Multiple Sclerosis (MS) is an inflammatory disease of the central nervous system that mainly affects young adults. Natalizumab (Tysabri®, Biogen, Cambridge, MA) is a therapeutic monoclonal antibody used to treat patients with relapsing-remitting MS (RRMS). The antibody prevents leukocyte migration across the blood-brain barrier into the central nervous system, and is today an effective treatment for MS. Although highly efficacious in preventing disease activity, many patients report the so-called wearing-off symptoms at the end of the 4-week dosing interval. Although wearing-off symptoms are often reported, only a few previous studies have described the phenomenon, and little is known about the underlying causes of these symptoms.

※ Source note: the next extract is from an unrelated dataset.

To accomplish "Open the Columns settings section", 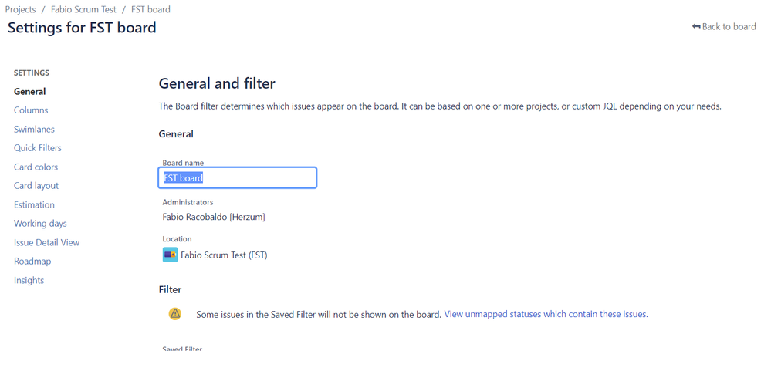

In this thesis, Gerd H. Bringeland investigated whether wearing-off symptoms at the end of the natalizumab dosing interval were associated with clinical and demographic patient characteristics or natalizumab receptor occupancy (RO) on leukocytes. She found that patients who regularly had wearing-off symptoms had lower natalizumab RO than patients who reported having such symptoms sometimes or never. The former group also had higher BMI and higher frequency of sick leave. High BMI was associated with low RO. No other demographic or disease characteristics were associated with the phenomenon. 

Bringeland also developed a method for measuring the RO on leukocytes using mass cytometry. This method can be used in research on RO and personalized treatment with other antibodies as well, and not just in the treatment of multiple sclerosis. 

The main supervisor for this thesis was Ph.D. Sonia Gavasso; co-supervisors were prof. Kjell-Morten Myhr and prof. Christian Vedeler.